Si quantum wells

Superlattices and Microstructures, Vol. 23, No. 1, 1998

Evidence for a metal–insulator transition at B = 0 in Si/SiGe/Si quantum wells M. D’iorio, D. Brown, J. Lam, D. Stewart†, S. Deblois‡, H. Lafontaine National Research Council of Canada, IMS, Ottawa, ON, Canada K1A 0R6

(Received 15 July 1996) The temperature dependence of the resistivity of gated Si-SiGe quantum-well structures has revealed a metal–insulator transition as a function of carrier density at zero magnetic field. Although early scaling theories have argued against the existence of a metal–insulator transition at zero temperature in infinite two-dimensional systems, it is now clear experimentally that such a transition can occur in systems with short-range scatterers. We have studied the magneto-transport properties of holes confined in strained p-type Si-Si0.87 Ge0.13 -Si quantum wells grown by ultra-high-vacuum chemical-vapor deposition. In the temperature range 25 mK–4.2 K, there is a transition from an insulating phase at low carrier densities to a metallic phase at high carrier densities with a transition boundary near 3.3 × 1011 cm−2 . Evidence for a Coulomb gap is presented in the insulating phase. Key words: semiconductor quantum wells, metal insulator transition.
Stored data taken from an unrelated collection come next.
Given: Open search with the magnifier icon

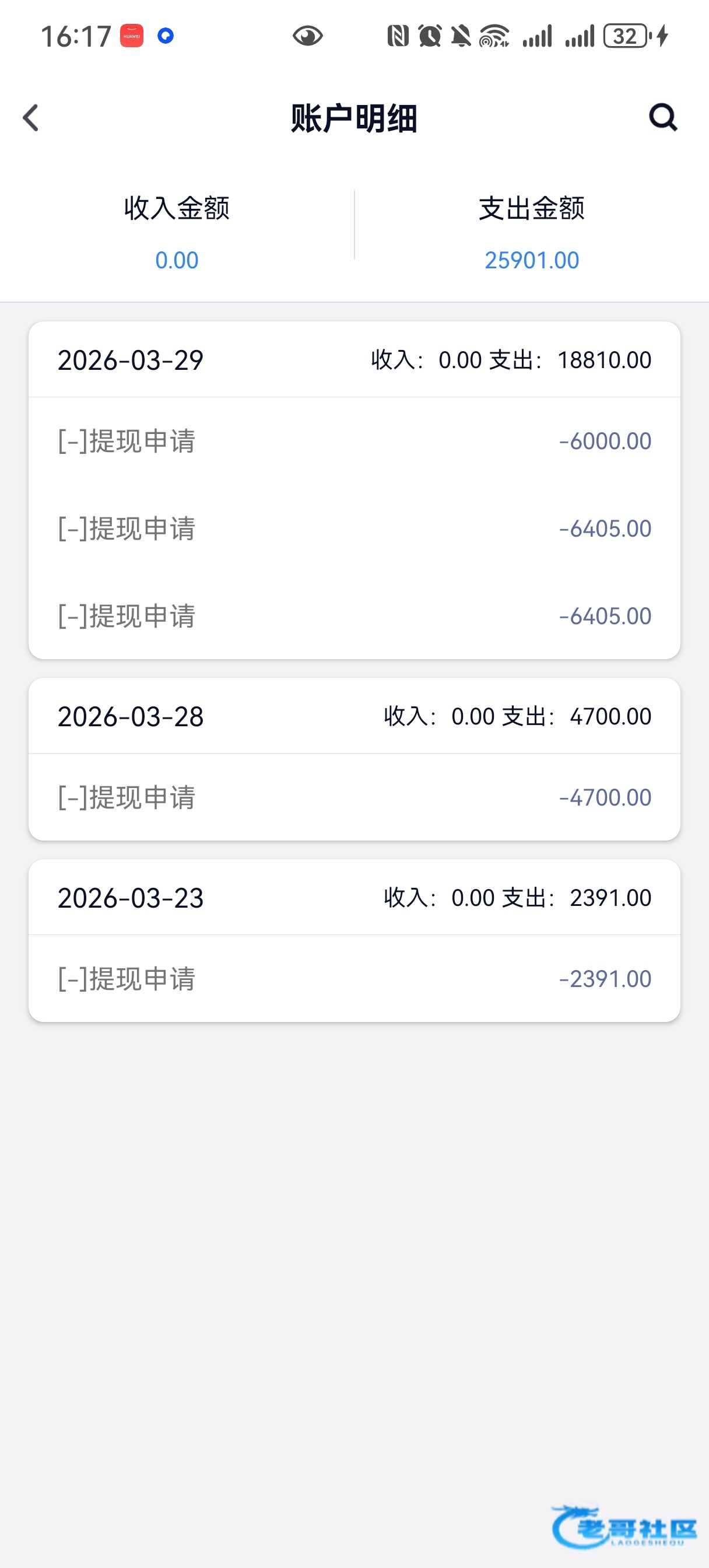Looking at the screenshot, I should (x=663, y=117).
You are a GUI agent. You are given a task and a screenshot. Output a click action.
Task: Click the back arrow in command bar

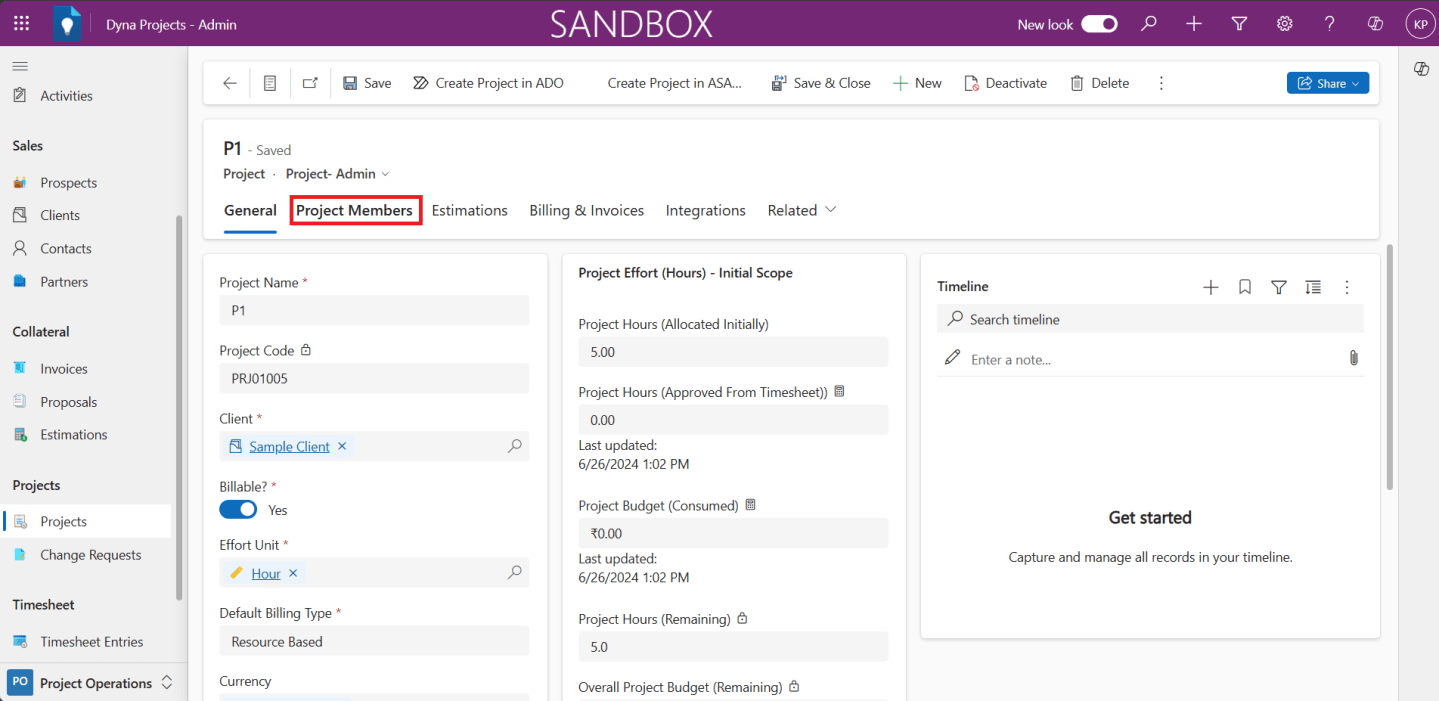[230, 83]
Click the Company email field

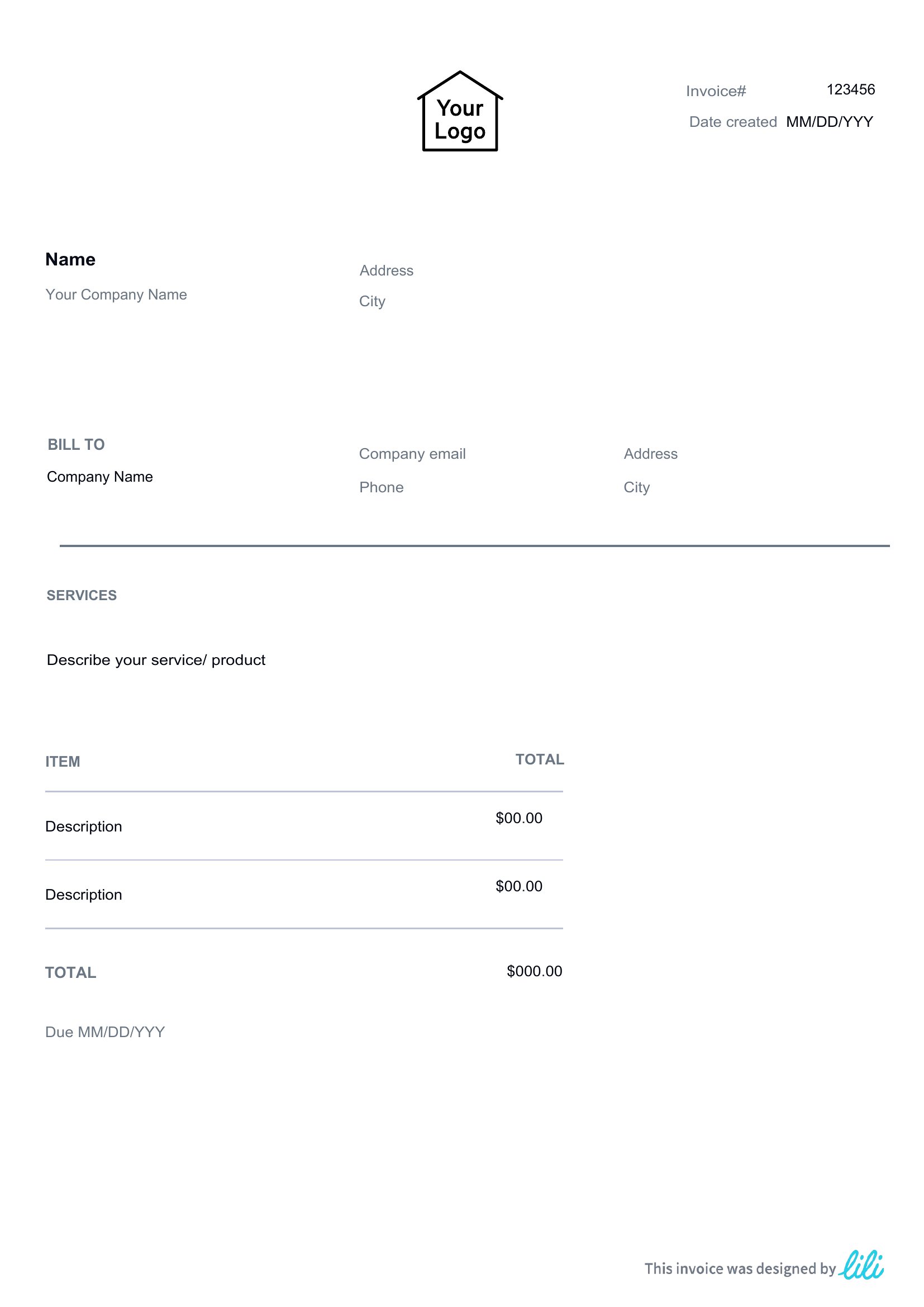click(x=412, y=454)
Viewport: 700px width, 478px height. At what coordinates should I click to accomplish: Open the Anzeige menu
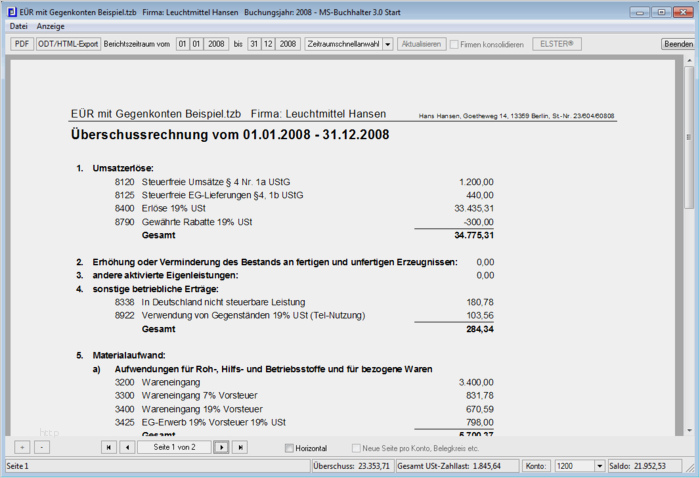(50, 26)
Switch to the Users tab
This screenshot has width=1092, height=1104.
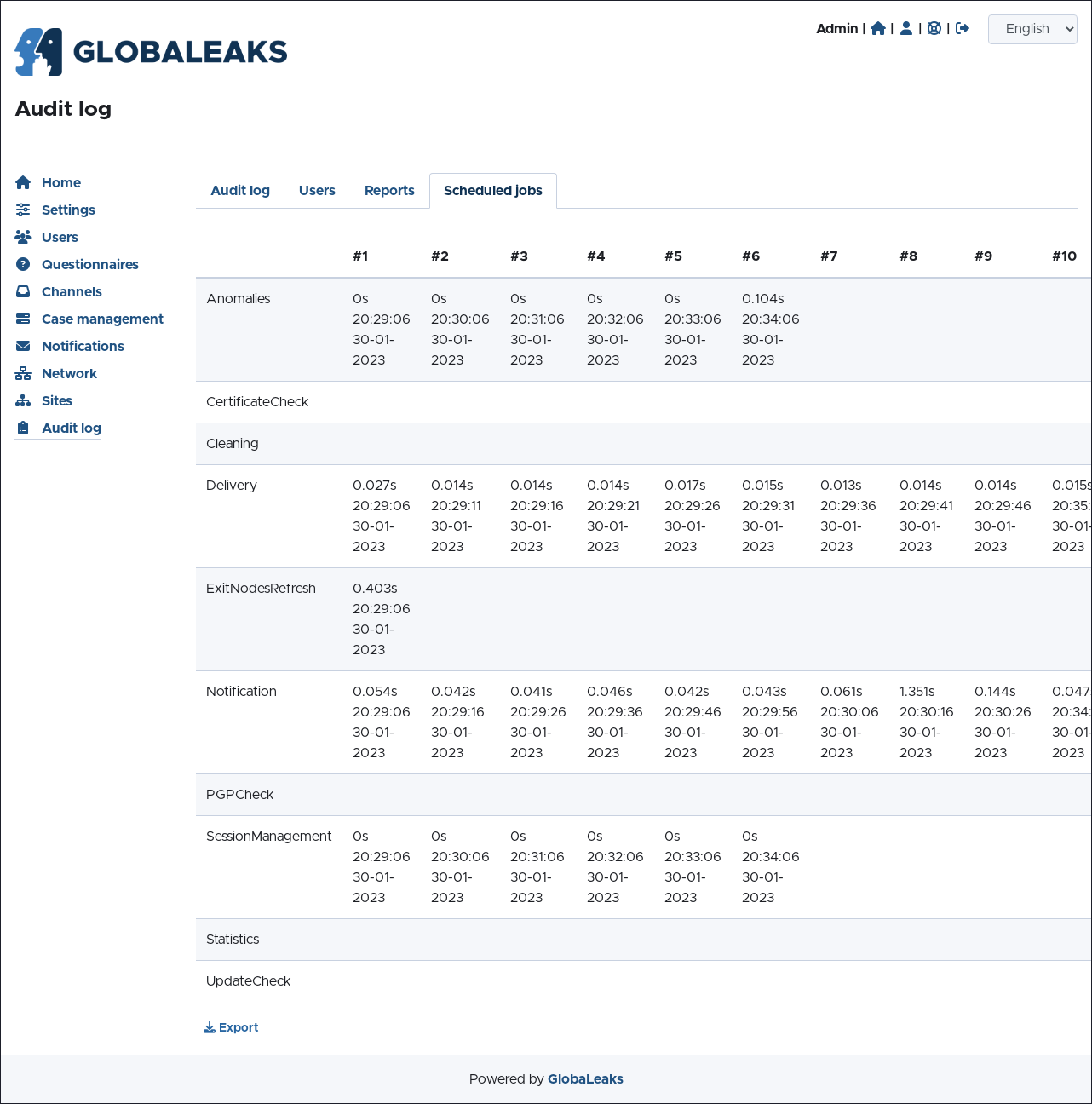pos(317,191)
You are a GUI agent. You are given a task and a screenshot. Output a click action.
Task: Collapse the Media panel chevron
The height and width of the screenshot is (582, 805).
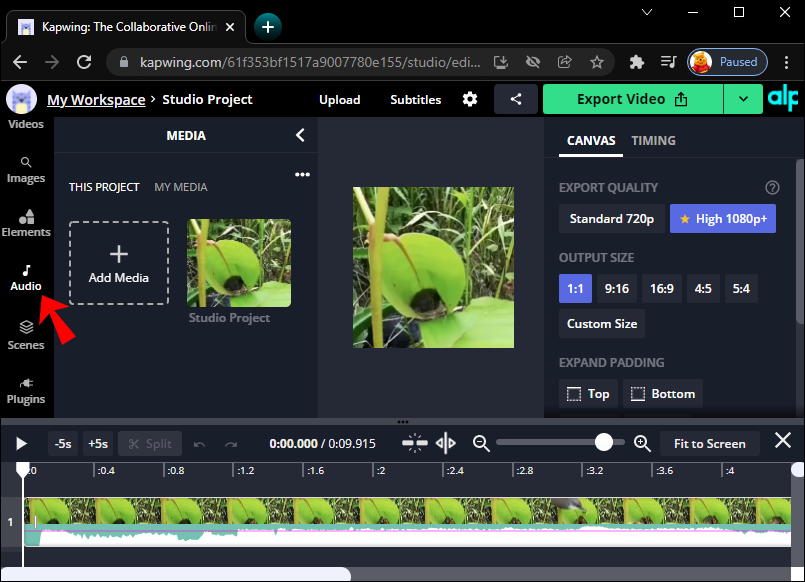click(300, 136)
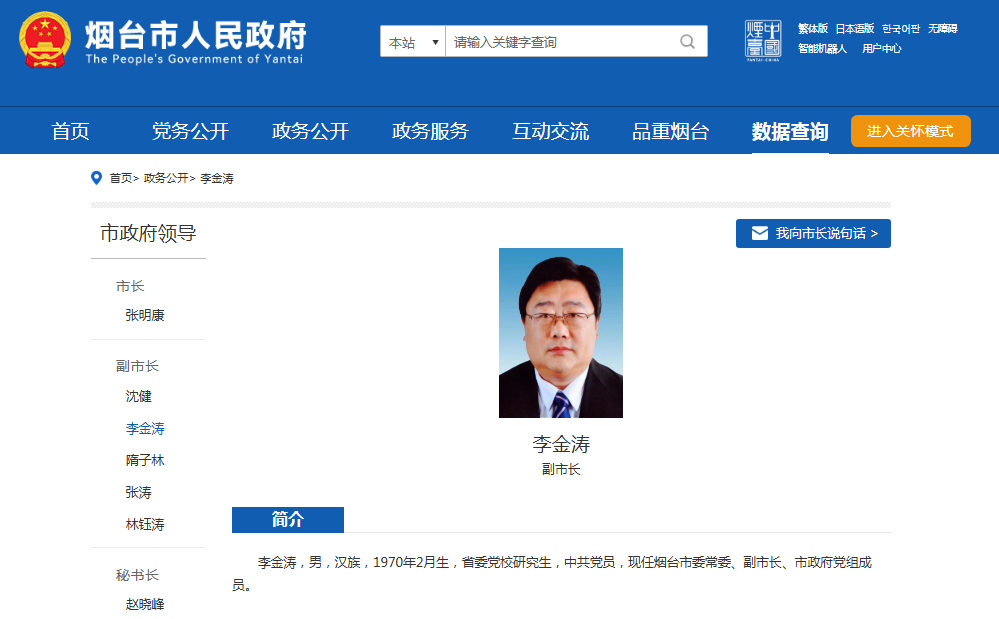999x619 pixels.
Task: Select 互动交流 in the navigation bar
Action: 550,131
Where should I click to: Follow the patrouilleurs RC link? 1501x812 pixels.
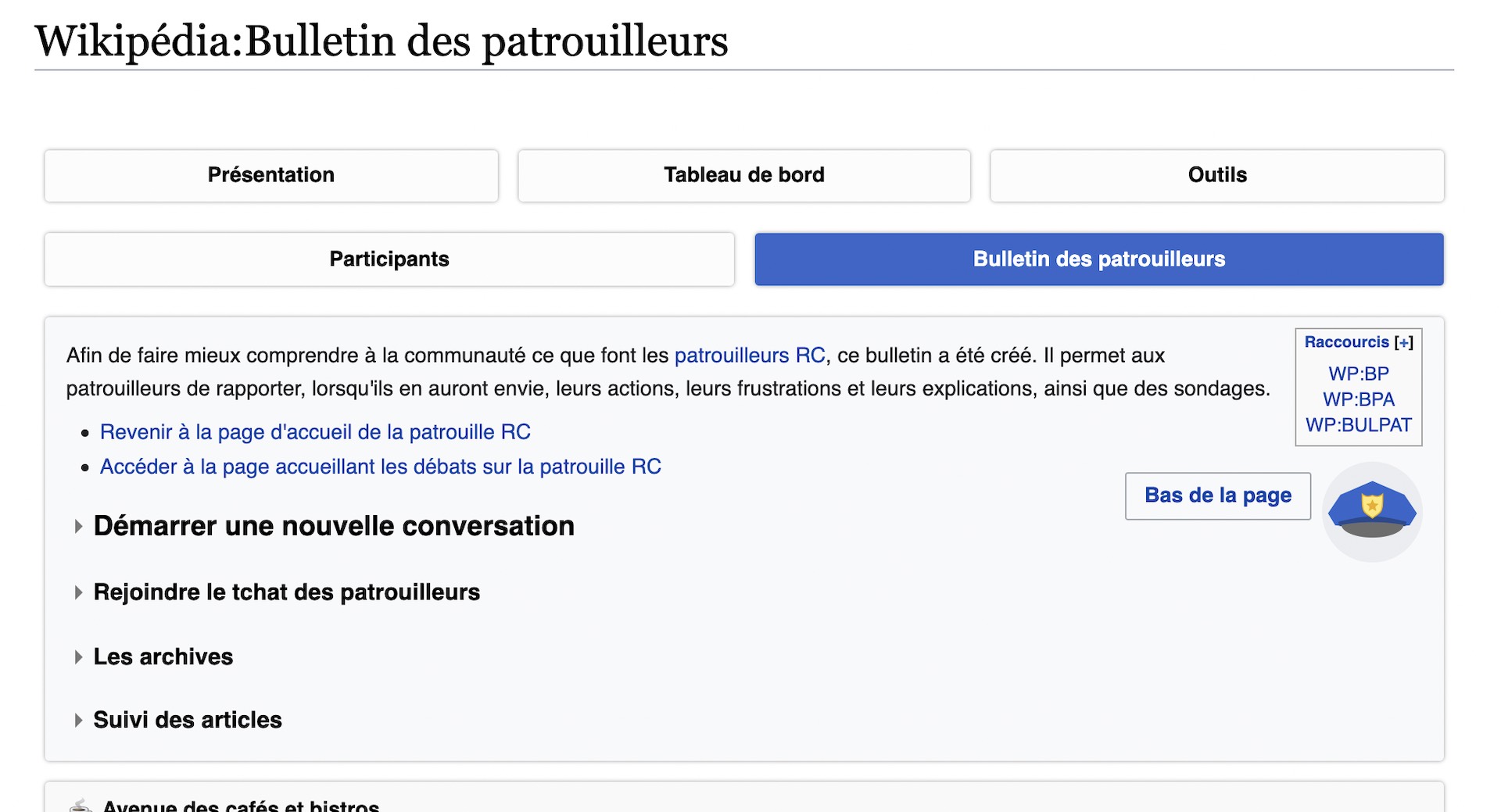tap(750, 356)
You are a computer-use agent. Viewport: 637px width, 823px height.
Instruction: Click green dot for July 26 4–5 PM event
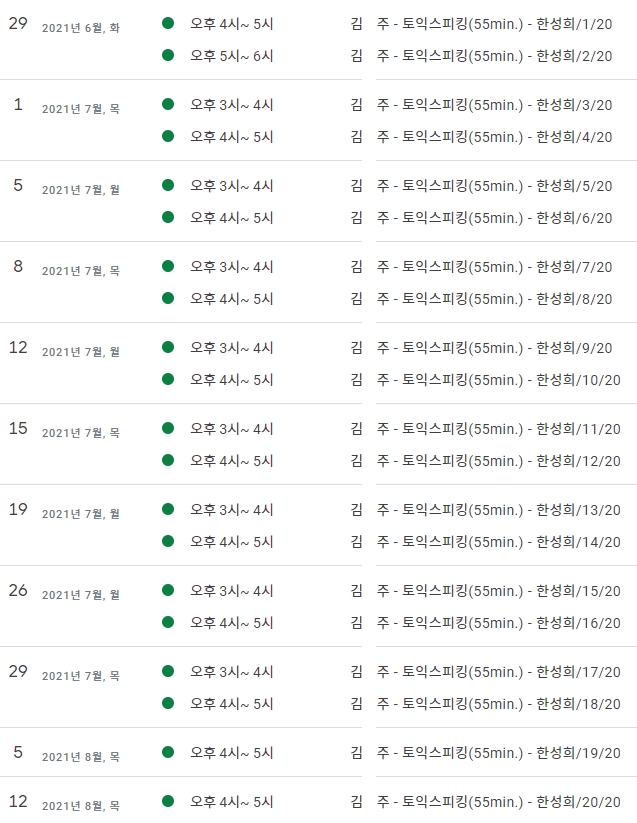coord(168,622)
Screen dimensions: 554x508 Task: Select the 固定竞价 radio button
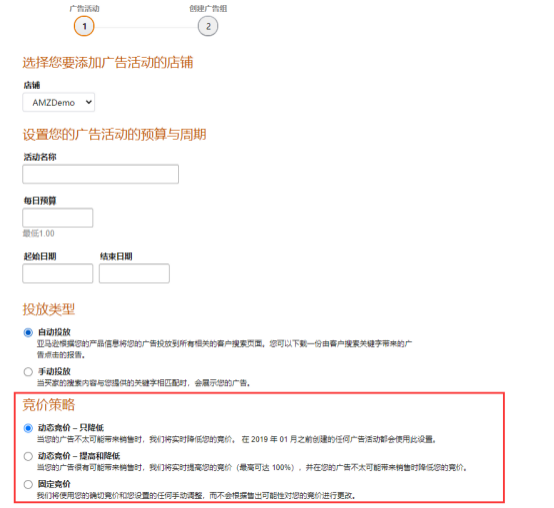pyautogui.click(x=28, y=484)
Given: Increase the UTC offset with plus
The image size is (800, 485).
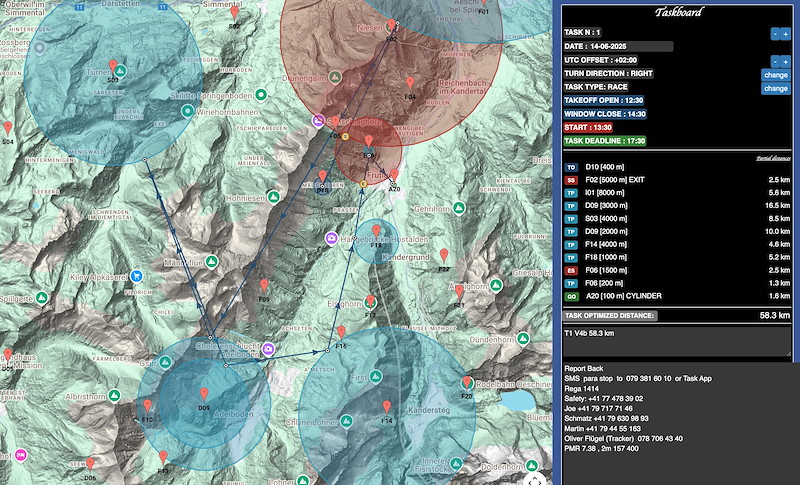Looking at the screenshot, I should tap(786, 61).
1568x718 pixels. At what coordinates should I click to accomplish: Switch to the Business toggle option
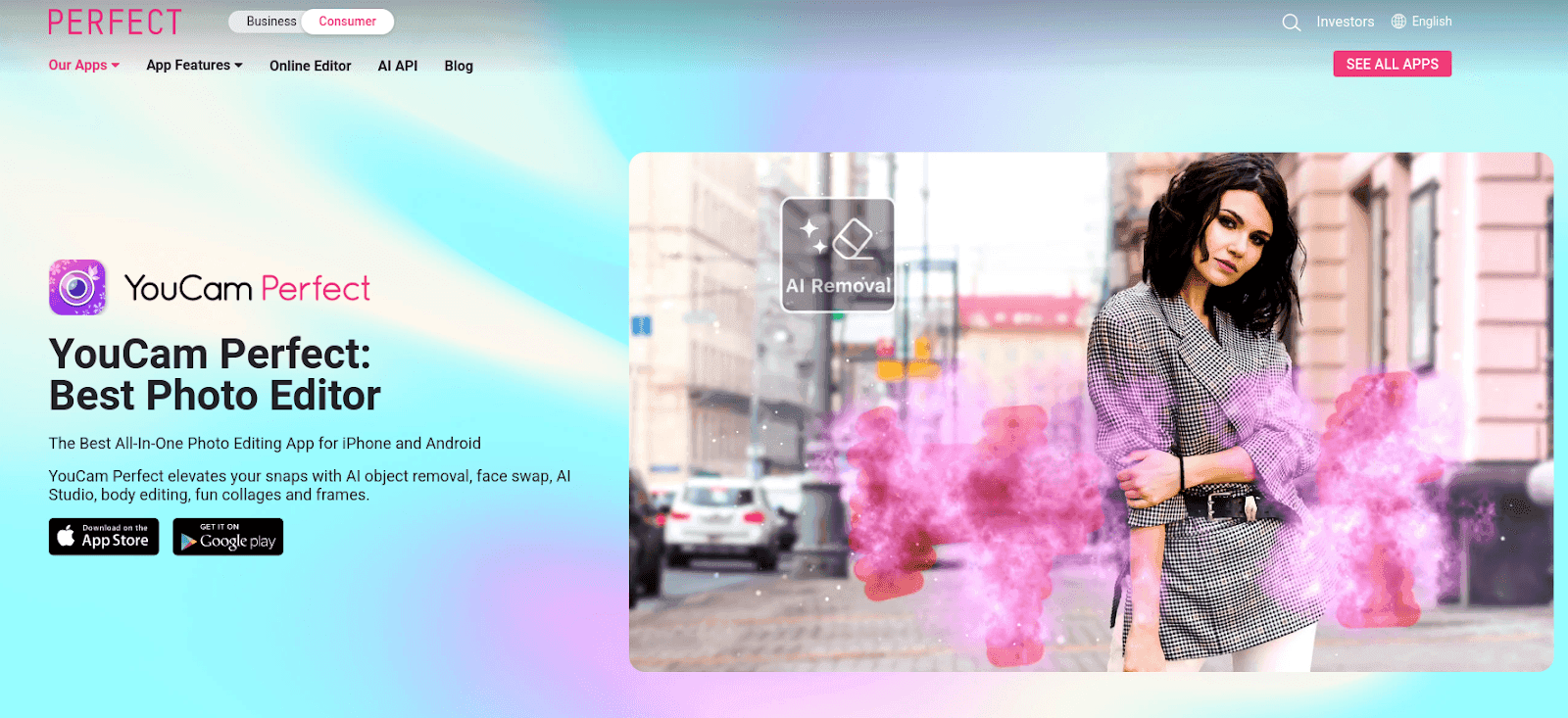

1. Introduction The study of metal–insulator transitions in two-dimensional systems has received a lot of attention recently with the discovery of re-entrant transitions from insulating to quantum Hall liquid states in the quantum [1] and extreme quantum limits [2]. In addition, in very high mobility Si-MOSFETs, there is now strong evidence for a true metal–insulator transition at zero magnetic field and low temperature as the density is driven into the dilute regime [3]. The temperature dependence of the resistivity in both metallic and insulating phases varies 1 as ρ(T ) = ρ0 exp(T0 /T ) 2 which is typical of a Coulomb gap [4] which opens in the density of states near the Fermi energy due to the Coulomb interactions between localized electrons. The zero-field metal–insulator transition bears the hallmarks of a true phase transformation as it scales along a single physical parameter. The resistivity as a function of temperature over a wide range of densities (7.12−13.7×1010 cm−2 ) can be made to overlap by scaling along the temperature axis [5]. When the resistivity is represented in terms of a ratio T /T0 where T0 depends only on the density, the data collapses on two separate curves, a metallic and an insulating one. The existence of a zero-field metal–insulator transition has now been verified in several material systems including superconducting thin films [6] and disordered GaAs-AlGaAs heterostructures [7] but runs counter to conventional wisdom which states that, at zero magnetic field, all states in a two-dimensional system are localized at low temperature in an infinite sample [8]. However, a model disorder potential with random .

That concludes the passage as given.